Agreed...especially with those that own and breed "true" bulldogs....it's a full on war out there and most have closed shop or only deal with friends and familiy, can you really blame them?


----------



## los44 (Jun 1, 2008)

i understand what you guys are saying and to an extent i agree but what is the point of this site if not to educate and help. this is exactly what they want, it seems that the terror tactics are working.


----------



## buzhunter (Sep 3, 2007)

Educate people about the breed. That's a must. But let the breeders stick their own necks out. It won't stop with game bred dogs. It's only the tip of the iceberg.


----------



## LiiL_L0cz_Red_N0se (Sep 15, 2008)

buzhunter said:


> Educate people about the breed. That's a must. *But let the breeders stick their own necks out*. It won't stop with game bred dogs. It's only the tip of the iceberg.


:clap: +1 coming at ya for the truth there

true breeders will find you... if they think your fit to own one of their dogs, then they willplace it with you... thats the prob with bully breeders.. they post online for pople to pay thousands of dollars and dont even check out the person or anything... sad


----------



## Elvisfink (Oct 13, 2008)

los44 said:


> i understand what you guys are saying and to an extent i agree but what is the point of this site if not to educate and help. this is exactly what they want, it seems that the terror tactics are working.


The terror tactics are working and will unfortunately continue to work. This site and many other Bull dog sites are monitored by people and organizations that want nothing more than to exterminate our breed of choice.


----------



## nate (Oct 15, 2008)

now look everyone did anyone post a name ? no
read my frist post . i was asking the frist set that should be ask.
and if he was wanting just a pet i was going to try to talk him to a resue 
but oh well some how this truned ugly


----------



## MADBood (May 31, 2008)

I hear you nate, it's all good. No harm done. There's always PMs and e-mails too.


----------



## josebdz (Feb 2, 2009)

nate just looking for different bloodlines to see what my options are for getting a female for my male in the future


----------



## los44 (Jun 1, 2008)

buzhunter said:


> Educate people about the breed. That's a must. But let the breeders stick their own necks out. It won't stop with game bred dogs. It's only the tip of the iceberg.

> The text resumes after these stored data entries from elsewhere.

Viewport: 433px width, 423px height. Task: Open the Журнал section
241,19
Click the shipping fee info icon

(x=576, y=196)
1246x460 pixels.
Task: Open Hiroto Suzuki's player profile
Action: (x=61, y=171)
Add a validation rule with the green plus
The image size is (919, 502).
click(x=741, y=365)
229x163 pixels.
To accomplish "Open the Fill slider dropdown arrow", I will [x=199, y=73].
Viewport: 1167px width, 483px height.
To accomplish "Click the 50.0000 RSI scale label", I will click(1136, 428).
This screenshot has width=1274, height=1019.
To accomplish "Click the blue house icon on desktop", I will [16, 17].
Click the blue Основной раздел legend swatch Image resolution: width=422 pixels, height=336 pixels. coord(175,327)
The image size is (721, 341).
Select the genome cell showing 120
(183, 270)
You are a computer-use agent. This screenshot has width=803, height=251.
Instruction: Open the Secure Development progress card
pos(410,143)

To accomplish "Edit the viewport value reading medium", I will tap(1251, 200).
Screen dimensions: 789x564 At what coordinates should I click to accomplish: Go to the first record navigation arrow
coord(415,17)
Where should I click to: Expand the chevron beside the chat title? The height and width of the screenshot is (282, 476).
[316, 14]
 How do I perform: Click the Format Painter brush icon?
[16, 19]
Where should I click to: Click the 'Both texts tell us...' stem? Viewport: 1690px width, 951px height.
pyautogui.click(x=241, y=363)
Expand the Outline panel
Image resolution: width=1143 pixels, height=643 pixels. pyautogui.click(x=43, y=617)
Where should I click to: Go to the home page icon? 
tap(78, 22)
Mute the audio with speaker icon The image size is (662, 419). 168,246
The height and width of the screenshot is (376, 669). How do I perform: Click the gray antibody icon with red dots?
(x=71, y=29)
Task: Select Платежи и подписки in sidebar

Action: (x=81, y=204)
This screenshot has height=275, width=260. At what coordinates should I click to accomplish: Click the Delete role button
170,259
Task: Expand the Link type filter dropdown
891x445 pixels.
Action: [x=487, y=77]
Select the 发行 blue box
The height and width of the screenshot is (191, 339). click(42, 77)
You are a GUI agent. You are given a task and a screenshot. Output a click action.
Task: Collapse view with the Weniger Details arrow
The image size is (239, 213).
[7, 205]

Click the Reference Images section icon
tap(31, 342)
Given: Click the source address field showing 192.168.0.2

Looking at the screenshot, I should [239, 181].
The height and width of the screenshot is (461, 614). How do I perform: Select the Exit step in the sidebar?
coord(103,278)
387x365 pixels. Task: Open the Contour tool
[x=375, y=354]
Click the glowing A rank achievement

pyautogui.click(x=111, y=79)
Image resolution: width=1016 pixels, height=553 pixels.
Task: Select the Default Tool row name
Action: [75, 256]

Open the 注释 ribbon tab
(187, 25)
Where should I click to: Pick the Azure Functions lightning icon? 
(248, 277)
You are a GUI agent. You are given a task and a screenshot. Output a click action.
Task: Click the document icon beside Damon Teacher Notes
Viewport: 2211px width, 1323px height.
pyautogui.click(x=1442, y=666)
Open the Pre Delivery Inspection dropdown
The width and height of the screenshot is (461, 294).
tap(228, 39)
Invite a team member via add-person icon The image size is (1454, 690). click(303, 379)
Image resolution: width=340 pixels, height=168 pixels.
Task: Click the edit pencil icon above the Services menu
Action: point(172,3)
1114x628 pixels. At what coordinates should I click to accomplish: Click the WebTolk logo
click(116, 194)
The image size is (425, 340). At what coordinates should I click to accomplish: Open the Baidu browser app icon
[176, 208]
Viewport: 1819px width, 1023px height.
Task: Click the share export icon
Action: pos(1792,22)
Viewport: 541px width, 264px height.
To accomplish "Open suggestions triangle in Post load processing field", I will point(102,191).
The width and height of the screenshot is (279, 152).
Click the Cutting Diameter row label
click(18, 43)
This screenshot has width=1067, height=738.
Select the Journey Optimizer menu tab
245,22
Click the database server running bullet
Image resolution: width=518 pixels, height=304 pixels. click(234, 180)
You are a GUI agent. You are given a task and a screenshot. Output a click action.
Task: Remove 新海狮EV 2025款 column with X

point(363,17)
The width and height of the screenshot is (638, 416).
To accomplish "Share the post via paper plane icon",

great point about letting the breeders stick their own necks out. then all threads discussing kennels should be deleted! i am not trying to be a smart ass but if this tactic is too succeed on this site at least, kennels should not be mentioned. a quick kennel search on this site will reveal quite a few.

i will follow this unwritten rule but in all honesty do you think it will make a difference?


----------



## smith family kennels (Jan 10, 2009)

no probably not thats why I don't even bother hiding my name. All you got to do is google my real name and wow theres my dogs on my personal myspace. Anyone looking at it can tell they are apbt's and everyone can tell their is more than a couple. My pride in my dogs makes it hard not to show them off with pictures so I just made another myspace for them.


----------



## buzhunter (Sep 3, 2007)

los44 said:


> great point about letting the breeders stick their own necks out. then all threads discussing kennels should be deleted! i am not trying to be a smart ass but if this tactic is too succeed on this site at least, kennels should not be mentioned. a quick kennel search on this site will reveal quite a few.
> 
> i will follow this unwritten rule but in all honesty do you think it will make a difference?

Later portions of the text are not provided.